# [REQUIRED ACTION]
Below are records; extract exactly the lines from the one with "Toggle the Ед. изм column checkbox" through the final line, including both, but drop the pictures.

Start of GIVEN RECORDS

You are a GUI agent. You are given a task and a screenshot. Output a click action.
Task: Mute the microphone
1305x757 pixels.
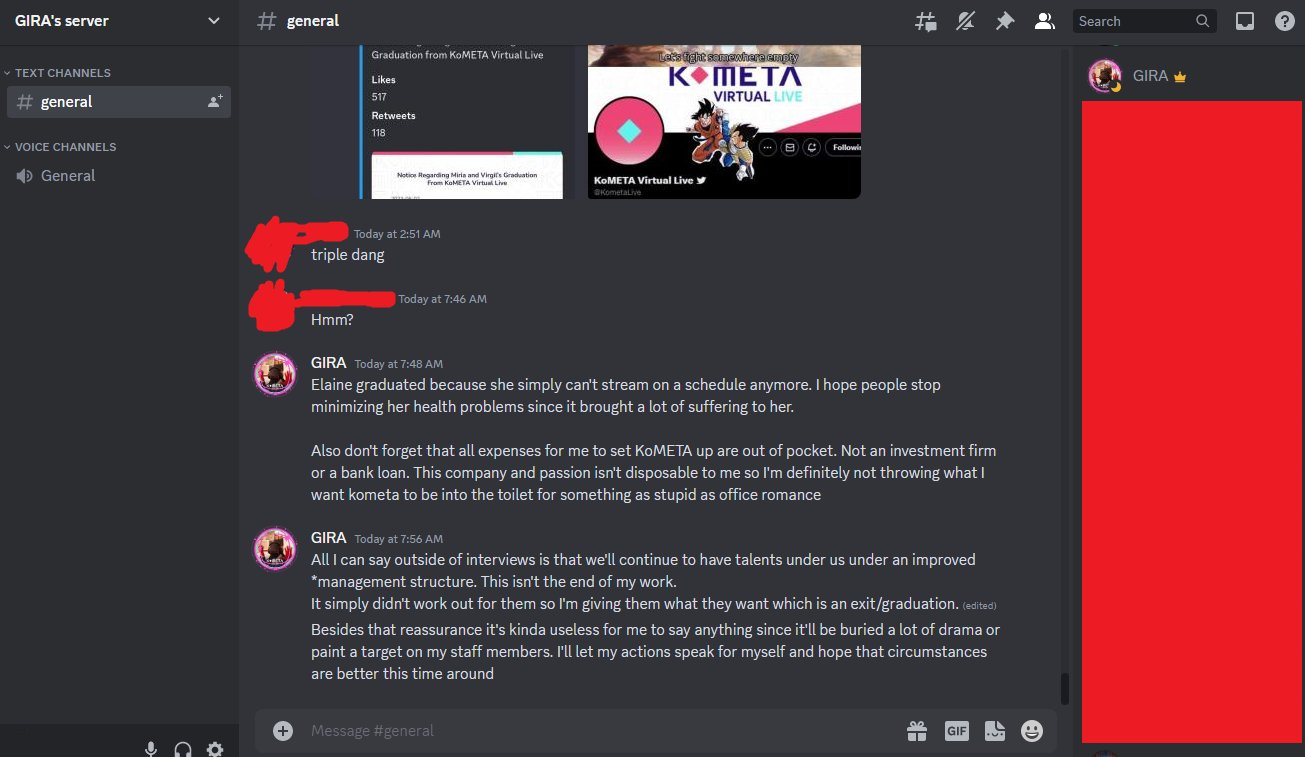[x=151, y=749]
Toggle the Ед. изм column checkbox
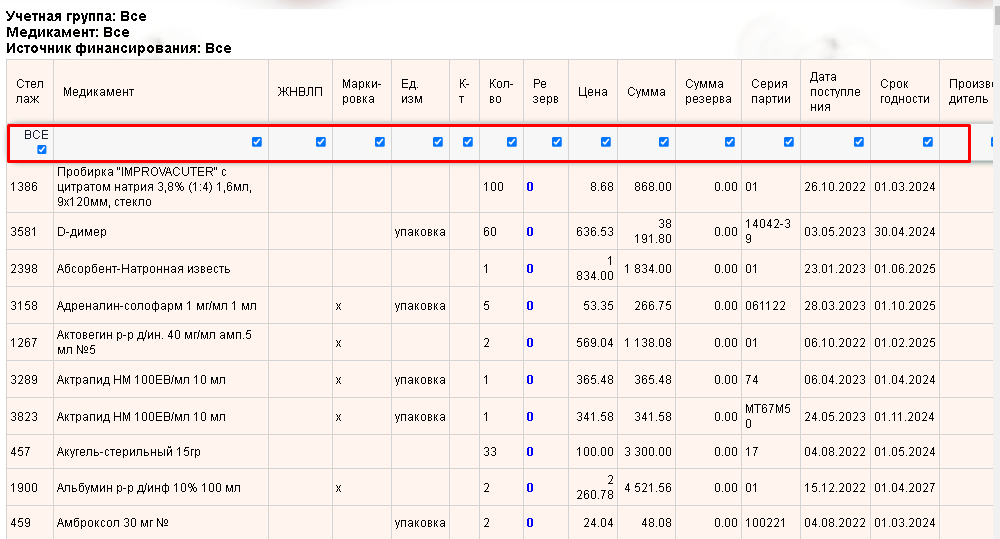Screen dimensions: 1000x539 point(438,142)
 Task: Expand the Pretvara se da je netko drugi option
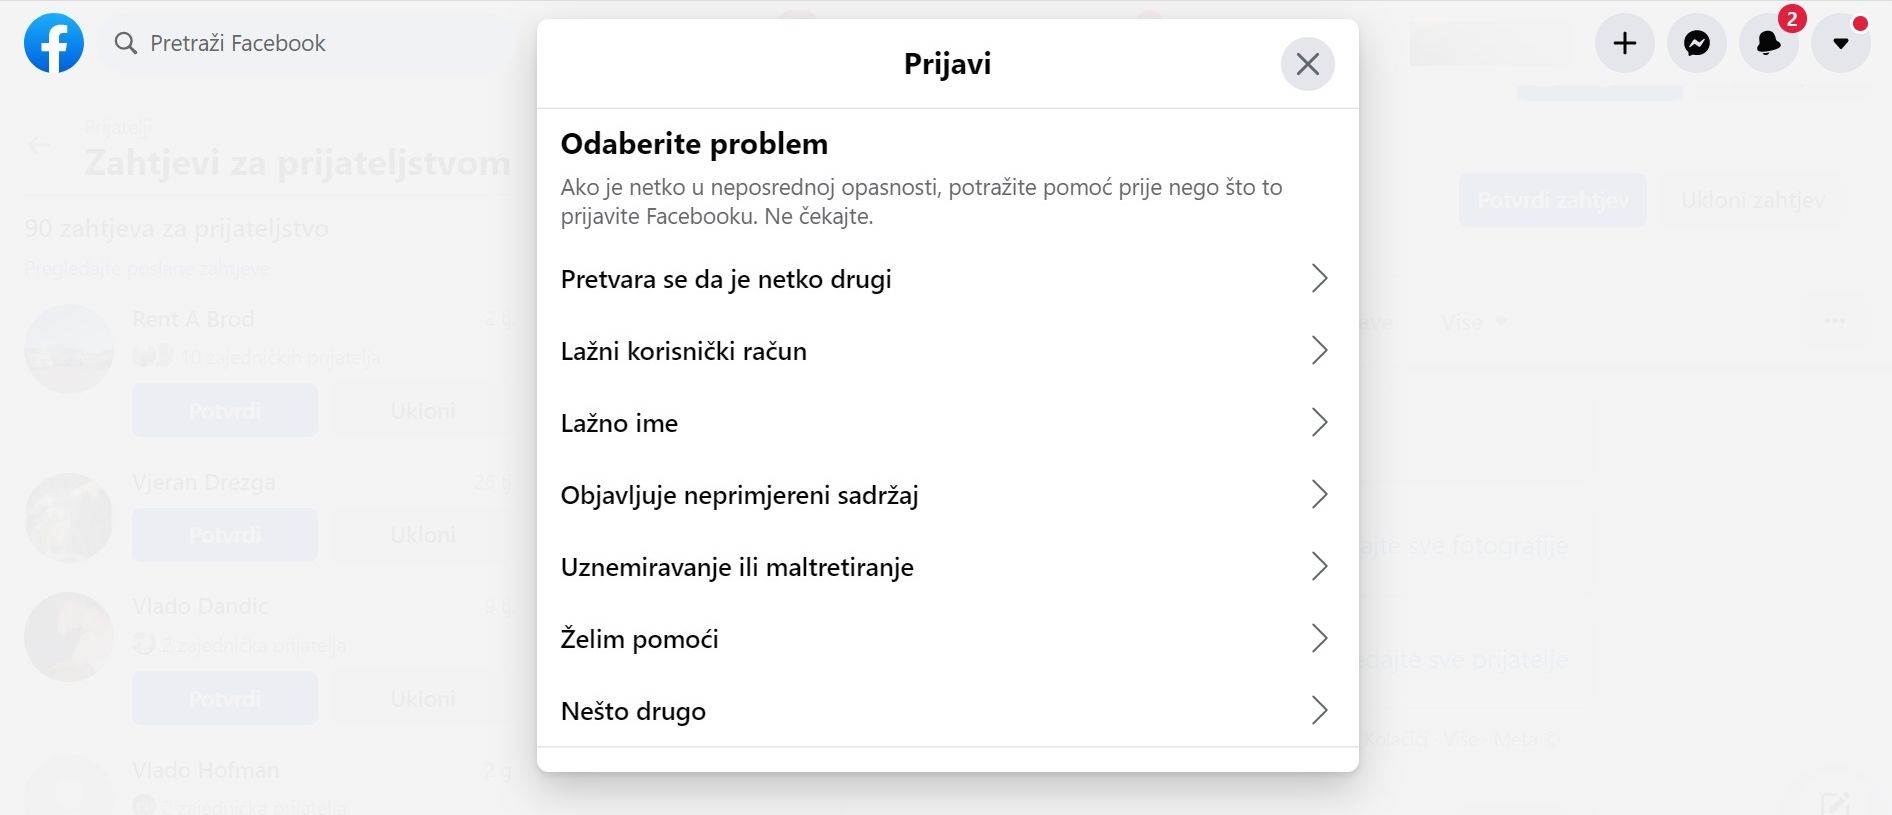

End of GIVEN RECORDS

# [OUTPUT BELOW]
Toggle the Ед. изм column checkbox
Screen dimensions: 1000x539 point(438,142)
 Task: Expand the Pretvara se da je netko drugi option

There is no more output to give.